题目描述

Johny and Margaret are playing "pebbles". Initially there is a certain number of pebbles on a table, grouped in $n$ piles. The piles are next to each other, forming a single row. The arrangement of stones satisfies an additional property that each pile consists of at least as many pebbles as the one to the left (with the obvious exception of the leftmost pile). The players alternately remove any number of pebbles from a single pile of their choice. They have to take care, though, not to make any pile smaller than the one left to it. In other words, the piles have to satisfy the initial property after the move as well. When one of the players cannot make a move (i.e. before his move there are no more pebbles on the table), he loses. Johny always starts, to compensate for Margaret's mastery in this game.

任务要求:
- A) 依据石子游戏题面，判断下面三句话是否与其相符。每条回答"是"或"否"，并原样引用题面中起决定作用的语句：(i) 初始时，除最左边一堆外，每堆石子数都不少于其左边那一堆；(ii) 每次操作，玩家可以同时从几堆中取走石子；(iii) 游戏总是由 Margaret 先手。
- B) 续写石子游戏题面，从其最后一句之后接着往下写。
这些资料与上文的石子游戏题面相互独立。

所给资料:
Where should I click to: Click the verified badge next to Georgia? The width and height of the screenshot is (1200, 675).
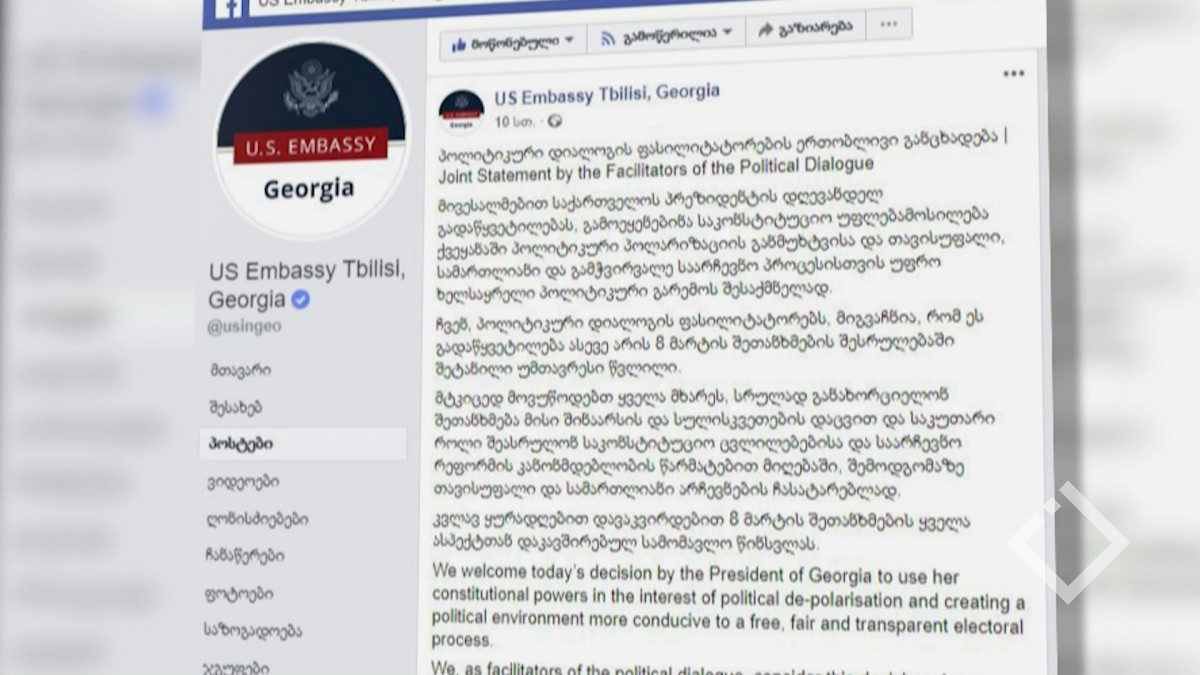coord(300,299)
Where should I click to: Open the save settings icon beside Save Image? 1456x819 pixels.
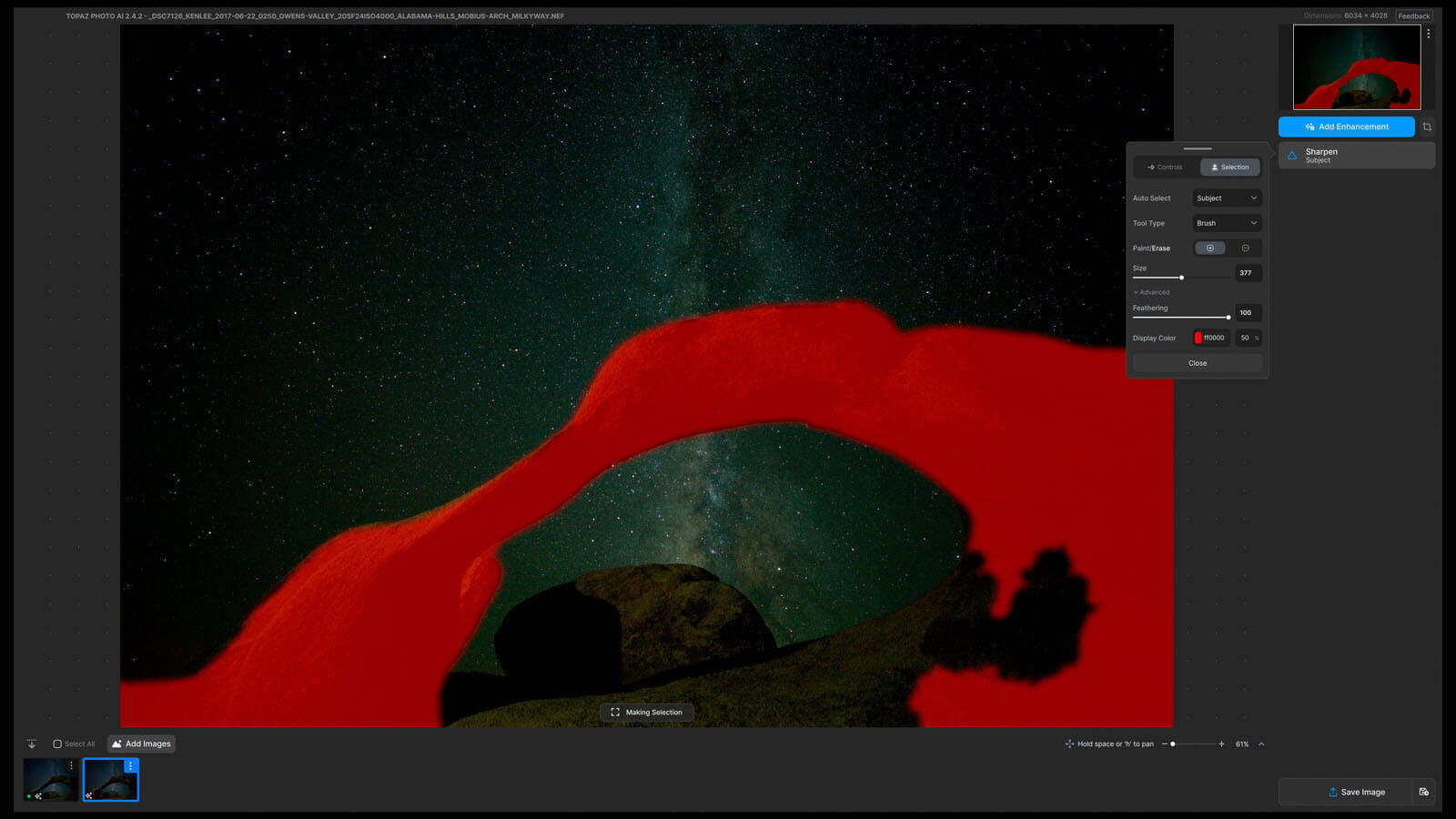(x=1424, y=792)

练习答案:
- A)
(i) 是。"each pile consists of at least as many pebbles as the one to the left (with the obvious exception of the leftmost pile)"
(ii) 否。"remove any number of pebbles from a single pile of their choice"
(iii) 否。"Johny always starts"

- B)
In fact Margaret is so good that she always makes the best move, and wins the game whenever she has a chance. Therefore Johny asks your help - he would like to know if he stands a chance of beating Margaret with a particular initial arrangement. Write a programme that determines answers to Johny's inquiries.

输入格式

In the first line of the standard input there is a single integer $u$ ($1\le u\le 10$) denoting the number of initial pebble arrangements to analyse.

The following $2u$ lines contain descriptions of these arrangements; each one takes exactly two lines.

The first line of each description contains a single integer $n$, $1\le n\le 1000$ - the number of piles.

The second line of description holds non-negative integers separated by single spaces and denoting the numbers of pebbles in successive piles, left to right.

These numbers satisfy the following inequality $a_1\le a_2\le \cdots \le a_n$.

The total number of pebbles in any arrangement does not exceed $1000$.

输出格式

Precisely $n$ lines should be printed out on the standard output.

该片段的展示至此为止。